The increased level of PD observed among migrants has been attributed to the variety of stressors placed on their physical, social, and psychological adaptation abilities (Weishaar 2008), and also to the difficult life events and circumstances experienced in the country of origin (Dalgard et al. 2006; Leavey et al. 2007). The association of a living in a step, blended, sole parent or shared care parenting family with PD among young people, even after adjustment for socioeconomic and health-related factors, is consistent with previous work among adolescents (Roustit et al. 2007).

A previous population-based study observed a similar association between PD and socioeconomic status and this relationship was only partly explained by the experience of recent traumatic life events (Myer et al. 2008). Other studies have also reported higher levels of PD among groups who are socioeconomically disadvantaged (Grzywacz et al. 2004; Pratt et al. 2007). It has been suggested that improving the income of economically disadvantaged people could reduce exposure to stressful life conditions, improve mental well-being, increase health-promoting behaviours, and reduce risk factors associated with chronic conditions (Schulz et al. 2008).

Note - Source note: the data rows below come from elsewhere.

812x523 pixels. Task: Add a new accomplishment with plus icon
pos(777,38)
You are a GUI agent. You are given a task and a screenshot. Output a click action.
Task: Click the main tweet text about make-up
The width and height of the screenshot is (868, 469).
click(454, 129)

The use of cross-sectional data in this study limits the ability to investigate causal relationships between chronic conditions and PD. One proposed mechanism is that PD could cause immunosuppression, leading to decreased physical functioning (Penninx et al. 1998). Physical disabilities, such as those related to chronic conditions, may also predict the onset of psychological issues (Bruce and Hoff 1994). Without longitudinal data it is also not possible to examine whether the observed higher prevalence of PD among young people is a cohort effect that will stay with this group as they age, as demonstrated in a previous path analysis study where approximately 80% of PD disparities among a cohort aged 42 years was present almost two decades earlier (Miech et al. 2007). Such results strengthen the case for interventions to reduce PD that focus on young adults and seek to improve their mental wellbeing over the long-term.

The sampling frame, generated from the EWP, means that people without a listed telephone number were ineligible for selection. This is unlikely to have affected the results, however, as the majority of households owned telephones and such surveys have been shown to be representative, with few health or socioeconomic differences found between those with and without a listed number (Dal Grande et al. 2005; Taylor et al. 1998).

It is also acknowledged that there is an impact on health-related quality of life and limitations in daily activities which are associated with chronic conditions. While their impact is not assessed within this study, these factors may also act as mediators for psychological distress with their impact differing according to age group.

Findings from this study suggest that people of all ages with arthritis, and older age groups with asthma, cardiovascular disease, or osteoporosis, should be assessed for PD when they present to a clinical setting. Young people, migrants, current smokers, and people experiencing socioeconomic disadvantage are also groups who are more likely to experience PD.